Figure 2 illustrates the methological approach of OpenEHR-MM by presenting the main steps performed within each space as well as the interactions between these spaces.

health-medical-informatics-Methodological-approach

Figure 2: Methodological approach of OpenEHR-MM.

Proposed components and adaptation tools

The context parameters cover several criteria that can influence the configuration of medical interfaces. We consider the following parameters:

• The role: It corresponds to the user’s profile, e.g., a doctor, a nurse.

• The specialty: It describes the clinical specialty of a health actor, e.g., neurology and occupational therapy.

• Permissions: They define the conditions for access to medical data.

• Skills: They represent a combination of knowledge on the level of expertise of a health care actor.

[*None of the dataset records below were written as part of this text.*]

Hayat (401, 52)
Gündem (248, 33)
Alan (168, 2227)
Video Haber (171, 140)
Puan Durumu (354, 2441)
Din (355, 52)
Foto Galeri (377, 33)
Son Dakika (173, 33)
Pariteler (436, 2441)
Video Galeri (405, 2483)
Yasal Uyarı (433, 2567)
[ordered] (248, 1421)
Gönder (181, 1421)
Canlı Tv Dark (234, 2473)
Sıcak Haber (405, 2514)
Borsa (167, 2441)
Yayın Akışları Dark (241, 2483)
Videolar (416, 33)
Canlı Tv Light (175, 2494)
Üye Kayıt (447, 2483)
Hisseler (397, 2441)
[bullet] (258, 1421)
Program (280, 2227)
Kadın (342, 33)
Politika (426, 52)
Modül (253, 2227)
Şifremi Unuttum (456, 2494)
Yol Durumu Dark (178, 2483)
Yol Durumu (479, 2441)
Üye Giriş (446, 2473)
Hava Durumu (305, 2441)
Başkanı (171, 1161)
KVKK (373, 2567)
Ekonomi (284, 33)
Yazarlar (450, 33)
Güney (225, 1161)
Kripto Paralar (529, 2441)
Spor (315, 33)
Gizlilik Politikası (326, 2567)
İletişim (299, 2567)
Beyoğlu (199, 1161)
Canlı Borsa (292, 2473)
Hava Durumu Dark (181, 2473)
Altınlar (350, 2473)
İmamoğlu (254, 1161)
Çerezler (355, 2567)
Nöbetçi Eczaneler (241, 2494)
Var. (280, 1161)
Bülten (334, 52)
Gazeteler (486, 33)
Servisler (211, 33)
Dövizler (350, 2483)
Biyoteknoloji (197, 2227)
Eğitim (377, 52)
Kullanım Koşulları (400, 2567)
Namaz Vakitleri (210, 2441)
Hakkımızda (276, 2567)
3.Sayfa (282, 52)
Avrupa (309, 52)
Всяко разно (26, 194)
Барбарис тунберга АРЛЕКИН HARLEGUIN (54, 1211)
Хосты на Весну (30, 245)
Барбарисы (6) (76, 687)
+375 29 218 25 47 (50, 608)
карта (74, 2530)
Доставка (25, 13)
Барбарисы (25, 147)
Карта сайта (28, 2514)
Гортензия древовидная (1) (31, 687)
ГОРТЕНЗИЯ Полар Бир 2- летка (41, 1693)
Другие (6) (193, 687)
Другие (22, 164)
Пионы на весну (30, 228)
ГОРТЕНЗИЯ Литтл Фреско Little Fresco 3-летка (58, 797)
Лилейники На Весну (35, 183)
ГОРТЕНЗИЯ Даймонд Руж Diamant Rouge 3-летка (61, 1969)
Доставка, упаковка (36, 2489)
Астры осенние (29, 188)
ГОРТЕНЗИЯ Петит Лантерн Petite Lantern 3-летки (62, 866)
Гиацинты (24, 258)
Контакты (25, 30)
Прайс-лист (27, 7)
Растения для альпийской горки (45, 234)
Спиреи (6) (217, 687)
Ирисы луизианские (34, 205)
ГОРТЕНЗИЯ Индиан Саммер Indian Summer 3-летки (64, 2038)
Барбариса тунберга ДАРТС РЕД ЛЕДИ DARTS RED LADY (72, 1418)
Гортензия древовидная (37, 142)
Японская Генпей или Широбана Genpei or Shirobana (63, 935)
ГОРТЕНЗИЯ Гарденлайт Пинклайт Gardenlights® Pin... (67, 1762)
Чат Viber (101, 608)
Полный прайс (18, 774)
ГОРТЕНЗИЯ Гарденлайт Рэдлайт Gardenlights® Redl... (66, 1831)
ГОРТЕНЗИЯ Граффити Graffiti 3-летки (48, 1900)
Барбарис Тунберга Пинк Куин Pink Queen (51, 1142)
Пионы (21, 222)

• Preferences: They describe the privileges of presentation of medical information, e.g., preferred language and presentation styles.

According to a context parameter or a combination of these parameters, user interface can change appearance and even content. For example, widgets that make up this interface can take many forms, e.g., select list or text field. These widgets can also change the orientation or even style of visibility. Some additional data, which clarifies the meaning of the fields, can also be displayed. Figure 3 provides an overview of the interactions between context parameters, medical data, which are modeled using the archetype approach.

health-medical-informatics-clinical-data-user

Figure 3: Interaction between context parameters, clinical data and user interface.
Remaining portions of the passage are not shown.